First Ride: 2018 Specialized Enduro

By Zach White

Specialized listened to feedback from riders about both the 27.5 and 29 Enduros and made some small geometry adjustments for 2018. Tired of hearing “lower, longer, slacker”? Too bad, because that’s a big part of what changed. Stack heights see a slight reduction, reaches stretch 5-15 mm, and the head tube angle can be slackened a half degree by using a new Flip Chip that lives inside the shock extension. Bottom bracket height toggles between 350mm in “high”, and 342mm in “low” settings on the 27.5, and between 354mm and 346mm on the 29er.

Shock rate is also tweaked in the 2018 models by way of a new shock mount on the link, resulting in what’s said to be more progressive from last year’s model. The good news for owners of last year’s model that would like to update their Enduros is that Specialized will offer the new links through dealers that are compatible.

A very interesting spec on the new Enduro S-Works, Pro and Coil models is the Wu dropper post, which is currently proprietary to the updated frame by way of it being a 34.9mm diameter. As it drops into one of 4 keyed heights (including max extension), the saddle tilts back 14-degrees for a saddle position akin to a downhill or bmx bike. Shaft travel is only 115mm, but drop in the post is measured from the back of the saddle, it adds up to 150mm.

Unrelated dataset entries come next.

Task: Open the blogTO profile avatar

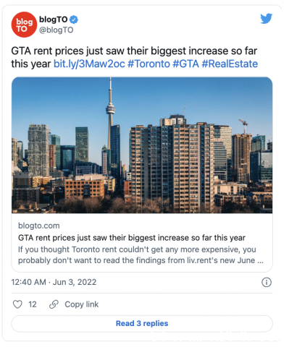Action: point(24,25)
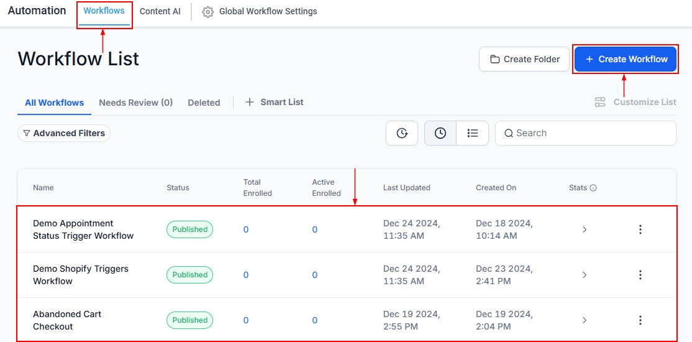Switch to the Deleted tab
The width and height of the screenshot is (692, 342).
pyautogui.click(x=204, y=103)
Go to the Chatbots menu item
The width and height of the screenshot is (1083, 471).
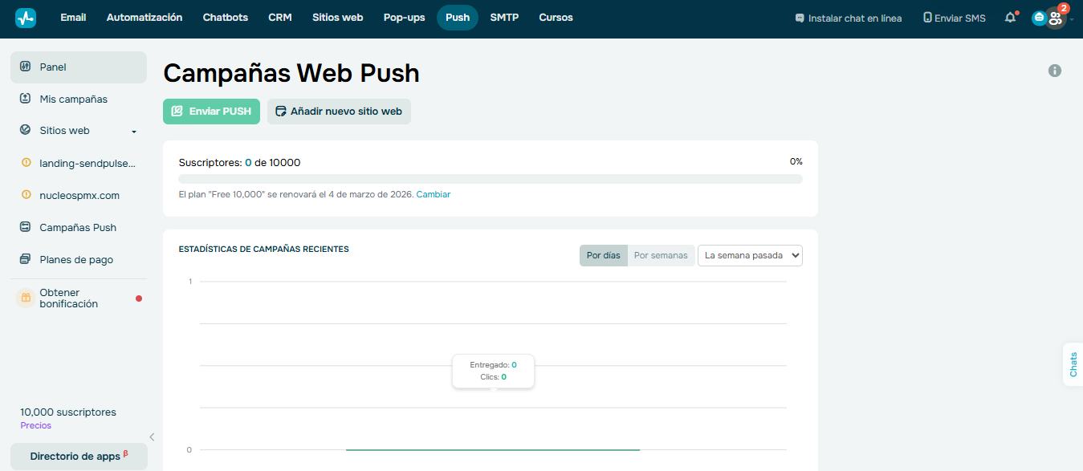pos(225,17)
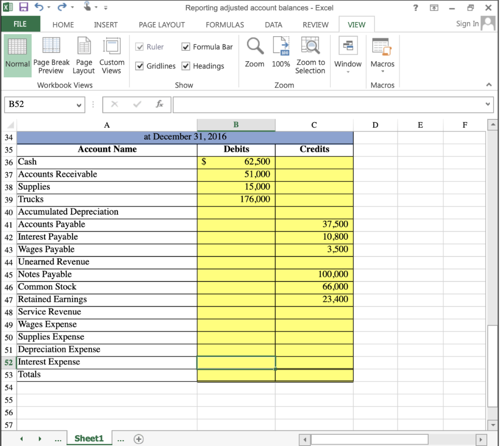Insert a new sheet with the plus button
Screen dimensions: 501x446
pos(138,439)
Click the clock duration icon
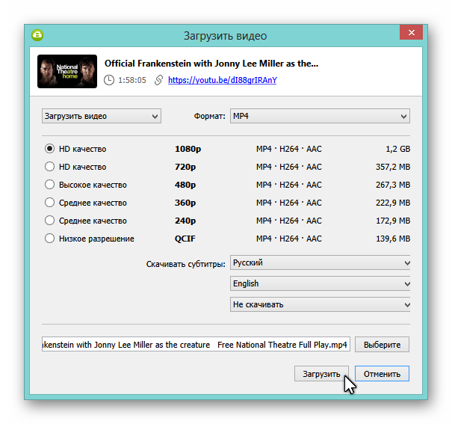 click(x=110, y=80)
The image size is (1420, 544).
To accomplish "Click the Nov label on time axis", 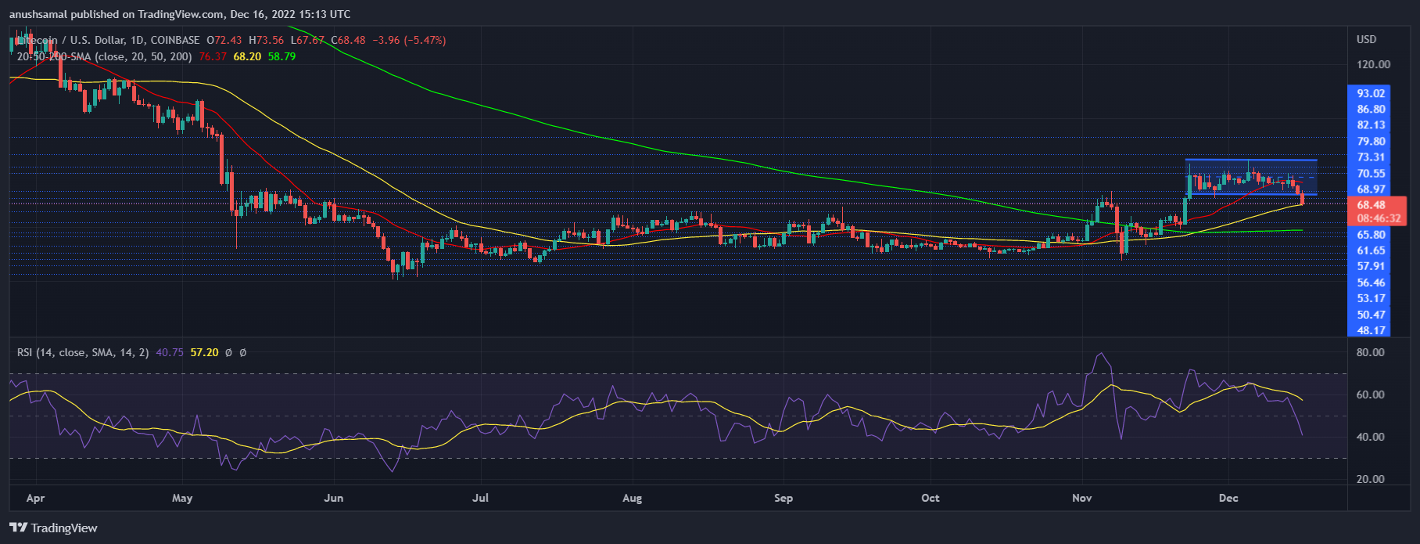I will point(1081,498).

In addition to the SWAT downtube compartment, Specialized added a cool little SWAT CC to the S-Works, Pro and Coil models that’s housed in the steerer tube and features a pop-up multi-tool with the usual sized allen and torx bits, and a chain breaker with a spare link that’s less accessible, but still there for emergencies. Also new for 2018 are 800mm wide bars for all models, carbon rims on the Pro model, Ohlins TTX Boost forks on the S-Works, and the new Ohlins STX Boost forks on Pro models.

First Ride Impressions

Literally fresh out of the bike box, the S-Works Enduro I was loaned for a couple of hours needed everything from cockpit to suspension adjustments, as well as to simply be broken in a bit – nothing like grabbing a handful of brake on a steep Whistler rock slab, only to find out the brakes haven’t been burned in yet! Per usual, size large was the closest available to my size XL preference, but the added length in the 27.5’s reach made the bike feel closer to correct than expected. Ohlin’s suspension offers plenty of adjustment options, and after a couple of parking lot laps to get a feel for the suspension, it was a “best guess” set up for sure.

We climbed up a blown out, dusty logging road so steep that a half-joking conversation started about whether or not Canadian truck transmissions and and brakes were different than those found in the US. With the shock in its middle setting, the Enduro was happy to chug along underneath me while seated, and transferred power nicely to the rear wheel when standing, but it did bob around a bit. Switching into the most damped shock setting provided a noticeable improvement in climbing up such a steep and featureless ascent.

Once to the top, there was only a short section of relatively flat singletrack to get used to the bike before dropping into a notoriously steep and rocky double-black trail. The Enduro is an easy bike to adapt to for a reviewer as almost everything about it is in the realm of safe when compared to industry benchmarks. There aren’t any surprises or learning curves in the geometry, the Horst Link suspension platform doesn’t throw any wacky spikes or dips into the suspension curve, and all of the components are pretty straightforward – save the new Wu dropper, but more on that in a bit.

Once things got a little bumpy, I stopped to let a touch of air out of the fork, which helped reduce the otherwise slightly harsh feel coming from the front. It was obvious that both the front and rear Ohlins suspension would need more trail time underneath me to get it properly sorted, if not simply to break in their notoriously tight seals. While the Enduro felt comfortable and capable enough to blindly drop into just about everything on the challenging trail, it was hard not to wonder if the slightly less than lively rear suspension was in part due to Specialized’s effort to make the new Enduro more progressive. Again, with such a hasty setup on a relatively complicated shock, anything more than theories would be unfounded during the bike’s maiden voyage.

The new Wu dropper was a mixed bag out on the trail. On one end, the tilted saddle position felt fantastic when dropped down, and really did feel more like a 150mm dropper than the 115mm shaft drop that I’d focused on at the Specialized launch the day before. On the other end, actuation felt a bit rough, and adding more moving parts to a dropper post design is enough to give me a quick shiver. And, while admittedly coming from a 175mm dropper post on my personal bike, and factoring in that we were riding a legitimately steep and puckering trail, I definitely reached for more drop a couple of times. But, just like the amount of drop it’s currently available in, my guess is that the Wu will see some variations and improvements in the future, and that this first rendition is simply that – a new product that’ll need to be put out in the market for a while in order to be improved and dialed in.

Overall, Specialized has taken an already easily rideable and predictable bike, fine tuned it just a hair, and added some cool and interesting components. There’s no new “game changing” suspension platform or anything like that, and there really doesn’t need to be. It’s a bike that works well, and has some features that’ll definitely appeal to many riders.